■ GIVEN RECORDS ■
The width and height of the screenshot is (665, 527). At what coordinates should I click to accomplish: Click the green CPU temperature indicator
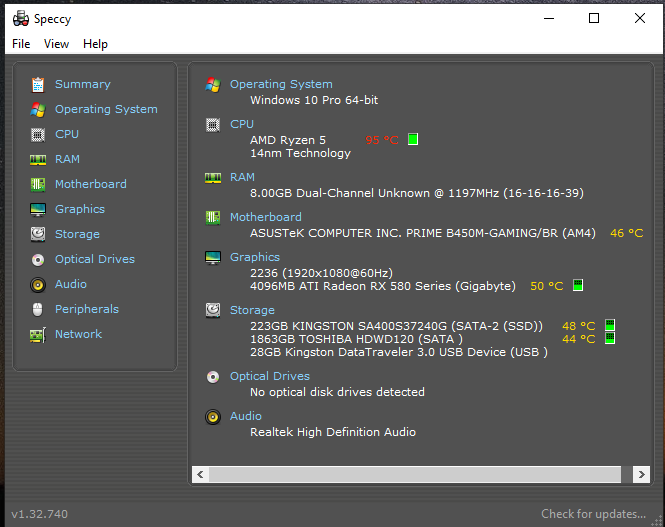[413, 140]
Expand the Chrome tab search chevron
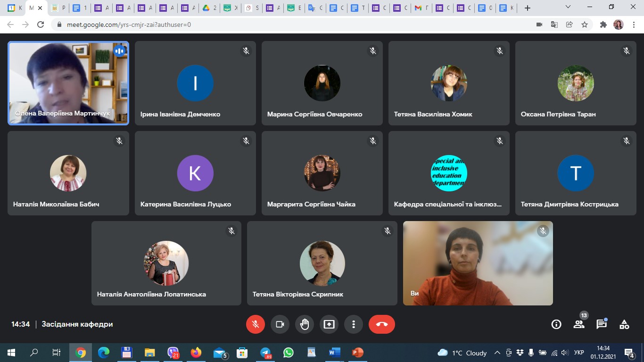The height and width of the screenshot is (362, 644). 568,8
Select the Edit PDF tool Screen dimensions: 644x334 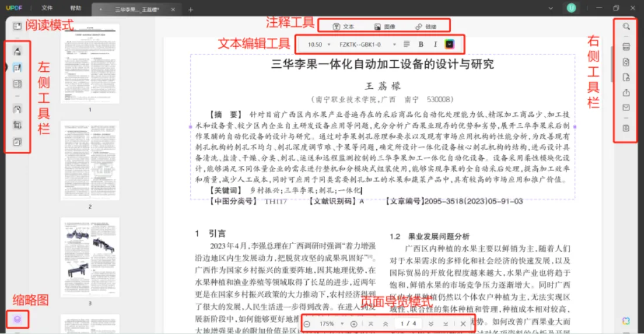pyautogui.click(x=18, y=68)
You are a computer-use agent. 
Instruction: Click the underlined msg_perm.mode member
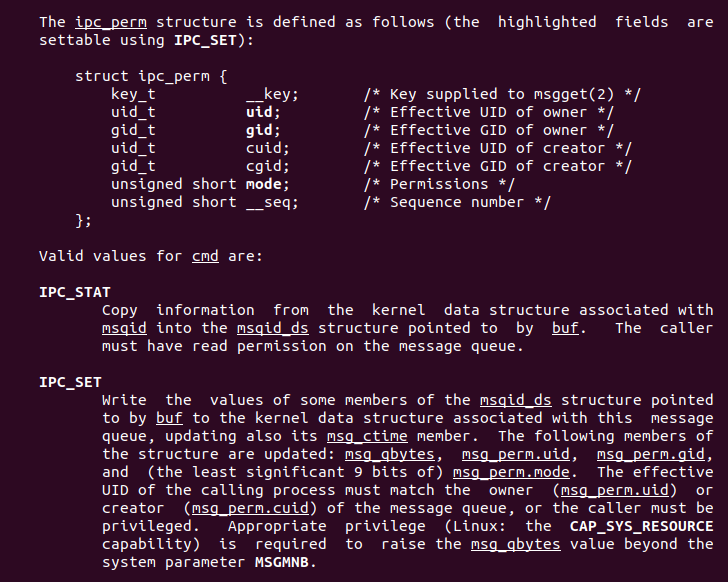(511, 472)
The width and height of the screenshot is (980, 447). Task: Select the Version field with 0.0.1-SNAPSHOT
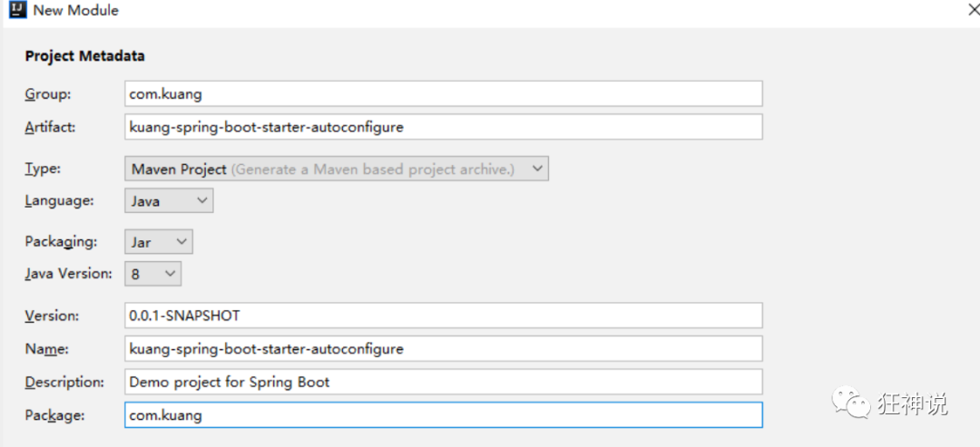point(443,316)
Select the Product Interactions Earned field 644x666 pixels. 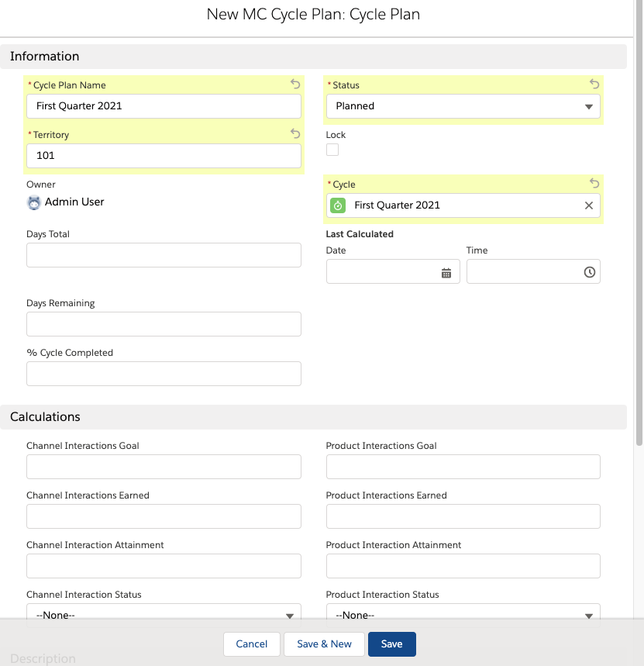click(x=463, y=516)
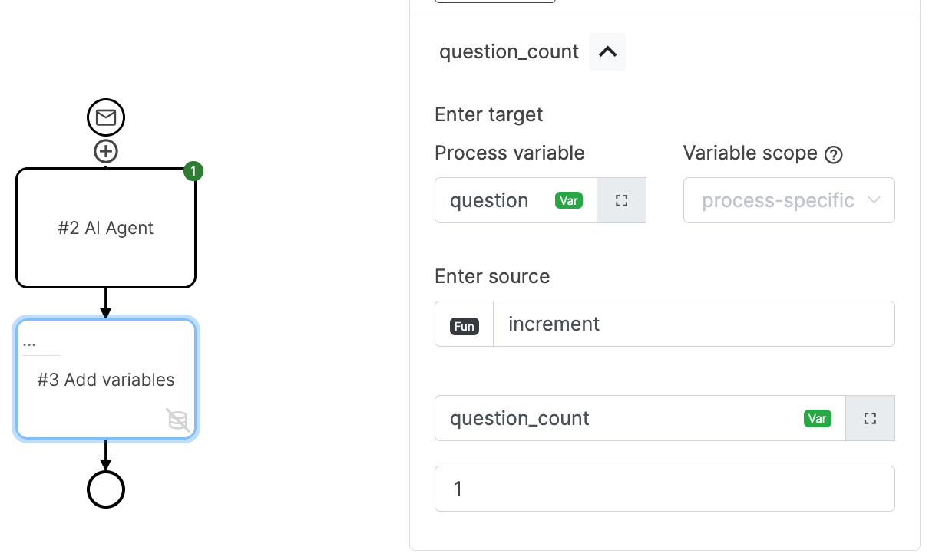Screen dimensions: 929x560
Task: Click the question_count panel header label
Action: pos(507,51)
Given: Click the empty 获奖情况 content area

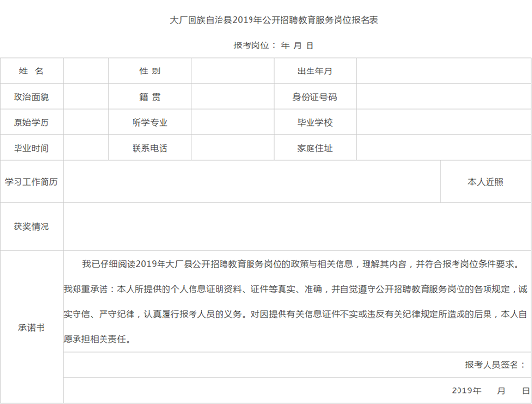Looking at the screenshot, I should click(297, 227).
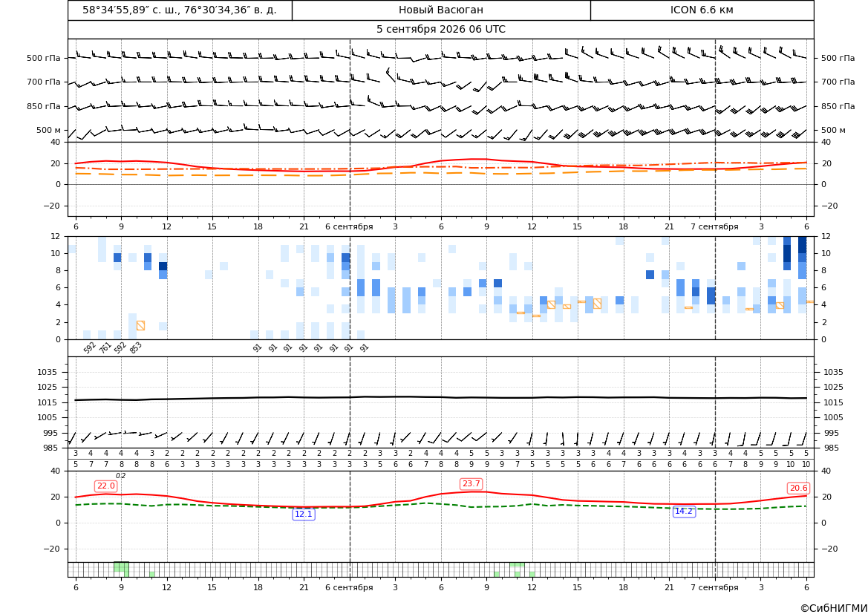Click the red 22.0 temperature label

click(x=105, y=486)
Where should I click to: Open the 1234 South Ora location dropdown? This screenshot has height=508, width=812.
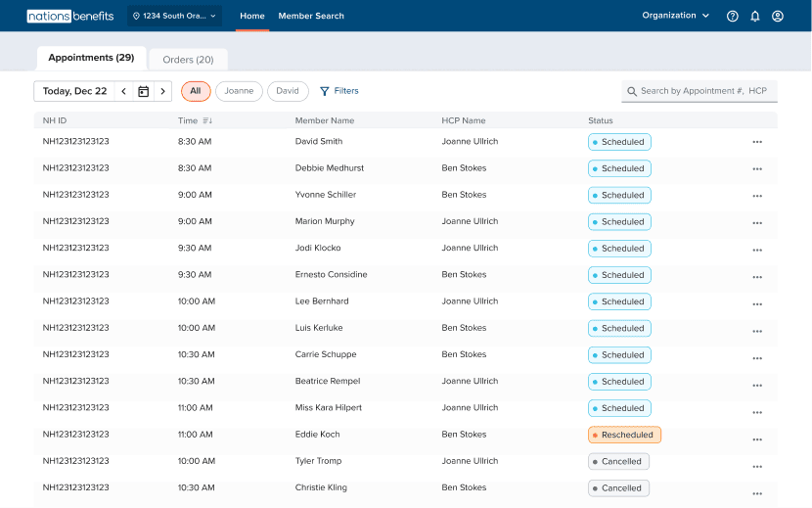point(174,16)
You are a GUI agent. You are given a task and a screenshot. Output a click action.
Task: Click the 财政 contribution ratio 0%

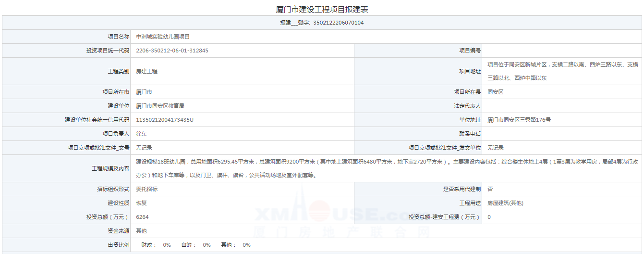click(x=167, y=245)
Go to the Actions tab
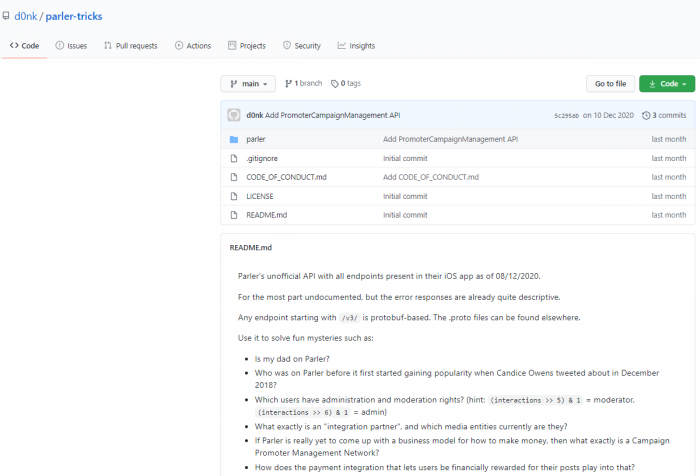The image size is (700, 476). tap(193, 46)
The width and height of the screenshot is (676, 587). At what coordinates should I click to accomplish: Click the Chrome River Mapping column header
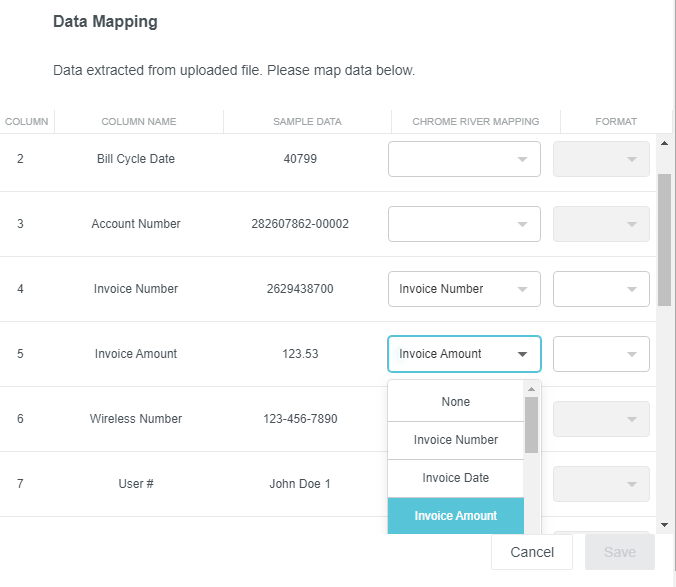click(x=475, y=122)
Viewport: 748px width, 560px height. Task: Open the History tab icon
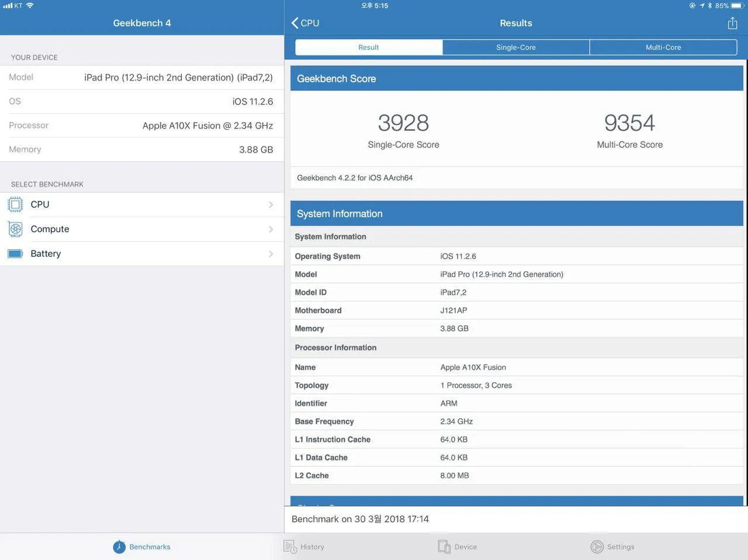pyautogui.click(x=290, y=547)
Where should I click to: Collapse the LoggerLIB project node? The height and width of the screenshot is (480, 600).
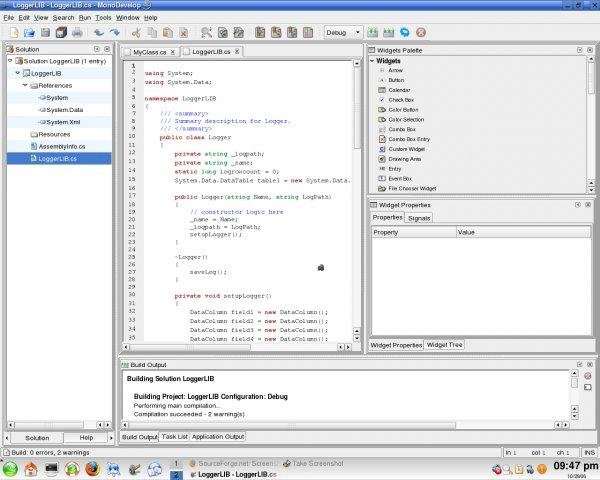pyautogui.click(x=17, y=73)
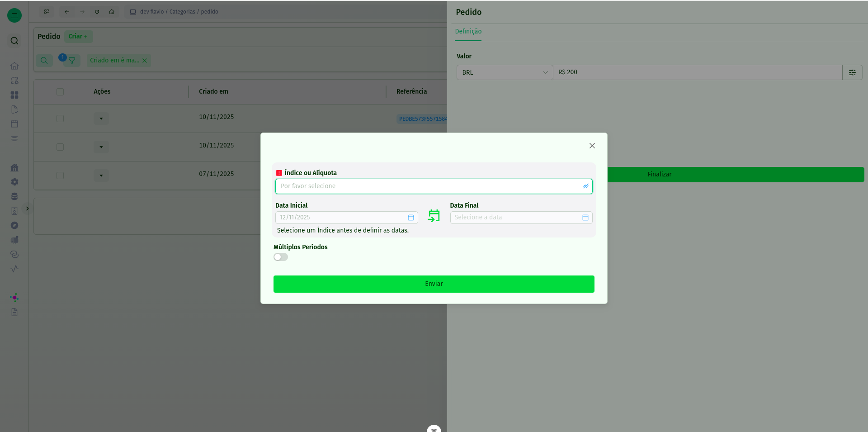This screenshot has height=432, width=868.
Task: Open the value settings sliders icon
Action: point(852,72)
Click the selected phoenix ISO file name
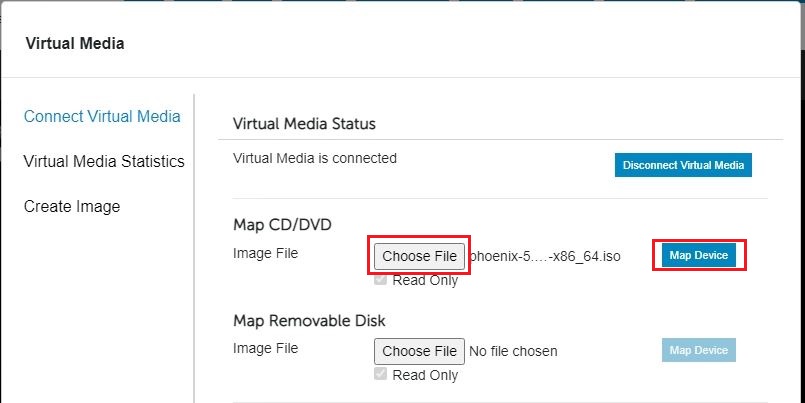 click(x=545, y=256)
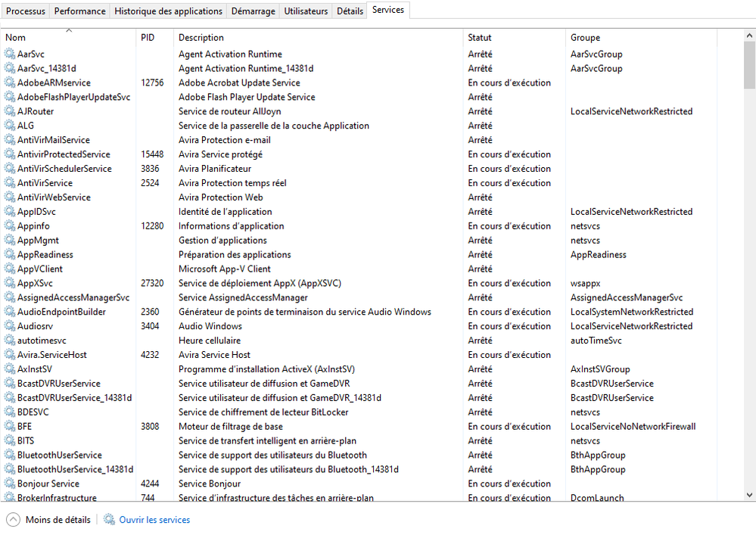Click the vertical scrollbar down arrow
756x538 pixels.
tap(749, 495)
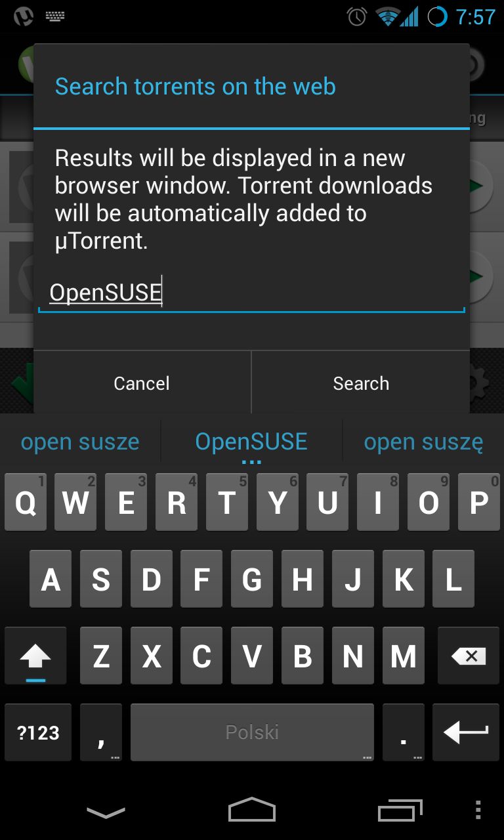Tap the period key
This screenshot has height=840, width=504.
tap(403, 732)
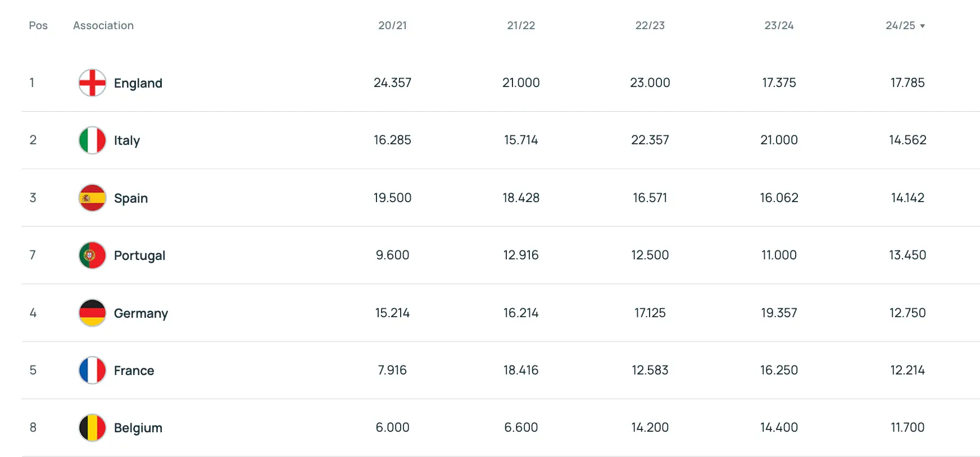Open the Italy association link
980x457 pixels.
(x=126, y=140)
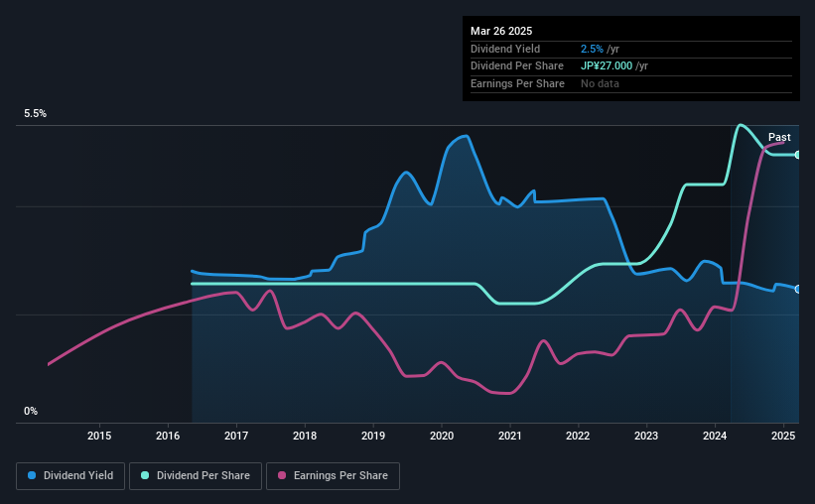This screenshot has width=815, height=504.
Task: Select the 2020 year label on axis
Action: pos(442,436)
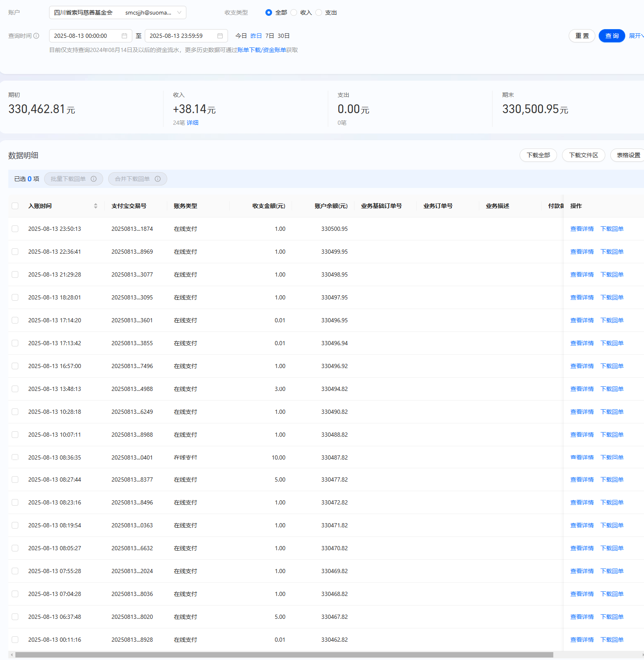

■ EXERCISE AIM ■
One figure is all that is needed: the number of lines above in which the word "agent" appears.

■ RESULT BELOW ■
2